- Published: January 17, 2022
- Updated: January 17, 2022
- Level: Secondary School
- Language: English
- Downloads: 32
1. Whats the relationship between cost and productivity? In economics, cost and productivity are highly related to each other. Cost can be defined as“ the burden sustained in order to perform a certain activity, to carry out certain production, or to achieve certain goals” (Piana 2003). For a business organization, costs can be categorized as actual, discretionary, and the economic concept of opportunity cost. On the other hand, productivity typically denotes how well companies convert input resources into specific outputs. Productivity often comprises three components namely, increased production volume, improved services, and reduced costs. Thus, for each of the input employed in order to produce a good, the resource should be able to increase the volume of production at the lowest possible cost. Logically, the lower the cost of producing the product the higher the productivity of the resource.
Cost and productivity thus have an inverse relationship—when cost of manufacturing a unit of output is high, the productivity is low and conversely, the lower the production cost per unit the higher the productivity. In order to illustrate this point, take two workers who both assemble stuff toys for eight hours. Each of them is paid $10 an hour and the eight hour period will be paid $80. For simplicity’s sake, let us assume that the first worker can produce 8 stuffed toys within the working hours while the second can only produce 4. The first worker’s labor cost of producing a stuffed toy is $10 while the second is $20. Being able to produce at a lower cost, the first worker is more productive.
2. What is the law of diminishing marginal productivity? Give an example from your workplace of the law of diminishing marginal productivity? Might diminishing marginal productivity impact the costs?

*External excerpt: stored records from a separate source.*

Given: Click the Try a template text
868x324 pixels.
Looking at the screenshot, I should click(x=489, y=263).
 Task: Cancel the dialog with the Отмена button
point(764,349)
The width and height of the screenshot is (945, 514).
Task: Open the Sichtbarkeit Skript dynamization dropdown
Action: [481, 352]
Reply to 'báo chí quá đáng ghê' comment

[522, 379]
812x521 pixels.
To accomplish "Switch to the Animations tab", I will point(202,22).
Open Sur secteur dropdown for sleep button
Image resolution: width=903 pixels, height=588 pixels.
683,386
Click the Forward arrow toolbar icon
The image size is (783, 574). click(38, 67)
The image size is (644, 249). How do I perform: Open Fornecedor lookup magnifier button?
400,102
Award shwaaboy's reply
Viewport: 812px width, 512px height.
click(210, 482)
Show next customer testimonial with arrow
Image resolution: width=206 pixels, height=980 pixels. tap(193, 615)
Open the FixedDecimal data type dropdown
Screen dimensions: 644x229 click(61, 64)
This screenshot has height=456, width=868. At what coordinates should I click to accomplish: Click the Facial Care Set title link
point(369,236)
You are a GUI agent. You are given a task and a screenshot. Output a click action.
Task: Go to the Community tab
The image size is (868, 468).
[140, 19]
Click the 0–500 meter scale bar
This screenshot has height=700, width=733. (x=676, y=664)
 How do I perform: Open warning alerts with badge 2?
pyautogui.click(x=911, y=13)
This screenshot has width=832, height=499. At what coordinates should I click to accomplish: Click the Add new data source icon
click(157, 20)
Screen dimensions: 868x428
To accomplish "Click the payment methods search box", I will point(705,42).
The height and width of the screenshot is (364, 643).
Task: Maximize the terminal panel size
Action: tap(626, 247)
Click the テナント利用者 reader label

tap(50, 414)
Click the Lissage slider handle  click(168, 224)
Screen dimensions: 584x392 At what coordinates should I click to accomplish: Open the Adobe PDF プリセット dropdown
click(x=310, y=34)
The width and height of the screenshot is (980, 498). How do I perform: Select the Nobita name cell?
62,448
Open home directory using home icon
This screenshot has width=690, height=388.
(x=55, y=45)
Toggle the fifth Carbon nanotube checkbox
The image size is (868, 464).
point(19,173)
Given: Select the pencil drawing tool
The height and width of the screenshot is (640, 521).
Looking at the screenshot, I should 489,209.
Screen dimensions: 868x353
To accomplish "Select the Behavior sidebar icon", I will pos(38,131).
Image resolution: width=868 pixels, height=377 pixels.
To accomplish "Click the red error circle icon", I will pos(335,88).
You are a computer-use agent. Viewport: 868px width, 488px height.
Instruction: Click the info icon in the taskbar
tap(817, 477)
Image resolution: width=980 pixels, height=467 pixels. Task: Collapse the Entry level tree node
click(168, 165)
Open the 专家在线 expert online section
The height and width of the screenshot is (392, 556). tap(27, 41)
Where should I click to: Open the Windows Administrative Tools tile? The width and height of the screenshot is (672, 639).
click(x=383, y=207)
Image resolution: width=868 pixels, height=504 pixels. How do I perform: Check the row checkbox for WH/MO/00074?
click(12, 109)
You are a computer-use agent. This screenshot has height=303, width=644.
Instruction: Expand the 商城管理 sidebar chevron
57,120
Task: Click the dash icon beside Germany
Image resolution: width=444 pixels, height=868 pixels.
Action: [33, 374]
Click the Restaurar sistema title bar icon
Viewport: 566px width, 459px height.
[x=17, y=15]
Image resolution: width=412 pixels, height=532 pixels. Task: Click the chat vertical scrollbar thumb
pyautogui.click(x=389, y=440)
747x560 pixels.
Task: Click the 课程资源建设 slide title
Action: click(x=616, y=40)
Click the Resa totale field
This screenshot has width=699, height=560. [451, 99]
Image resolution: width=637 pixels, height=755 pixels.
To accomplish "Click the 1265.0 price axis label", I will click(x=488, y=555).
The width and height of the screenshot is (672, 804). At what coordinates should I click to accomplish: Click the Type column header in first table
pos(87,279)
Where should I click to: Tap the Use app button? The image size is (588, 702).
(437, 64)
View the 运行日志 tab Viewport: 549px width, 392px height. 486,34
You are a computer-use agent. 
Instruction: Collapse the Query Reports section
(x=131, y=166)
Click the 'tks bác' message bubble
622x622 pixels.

The law of diminishing marginal productivity states that the “ when the technology of production and some of the inputs are held constant and the quantity of a variable input increases continually, the marginal productivity of the variable input will eventually decline.” It should be noted that the law of diminishing marginal productivity assumes that only on input is increased while all others are held constant.
This economic law can be proven by real world examples in the workplace where employees are put to work on certain projects with a constant level of resource. In a factory where people are employed to manufacture candles. Suppose that each day, 100 kg of waxes should be melted and turned into aromatherapy candles. Assigning one worker will undoubtedly contribute the highest return considering the cost of labor which is needed to transform the input into output. Adding a second employee will add more output, yet will not be as productive as the first since the other input are held constant. When more and more workers are employed in the factory, there will come a point where the workplace becomes so crowded that adding more input will just overburden the company with labor cost yet will not significantly affect the level of production.
3. Whats the income elasticity of demand, cross price elasticity, and price elasticity? Please use some examples from your work or real life.
Income elasticity of demand measures the responsiveness of the demand of a good to the changes in income of the people purchasing the good. A good example to illustrate income elasticity of demand is the current recession in the economy of the United States which push down the income of consumers. Income elasticity for instance will measure how the demand for durables is affected as income declines. As normal goods, the income elasticity of demand is positive because people tend to delay purchase of durables as income declines.
Cross price elasticity on the other hand, measures the responsiveness of demand of a good in response to the increase in the price of another good. In general, if two products are complements, the increase in price will bring about lower demand for the complement. If two products are substitutes, increase in price of the other product will improve demand for the other. In the real world for example, the increase in price of onions will increase demand for chives.
The price elasticity of demand measures the change in quantity demanded of a product in response to a change in price level. The demand for bread is relatively inelastic because the change in prices will not significantly affect the level of demand.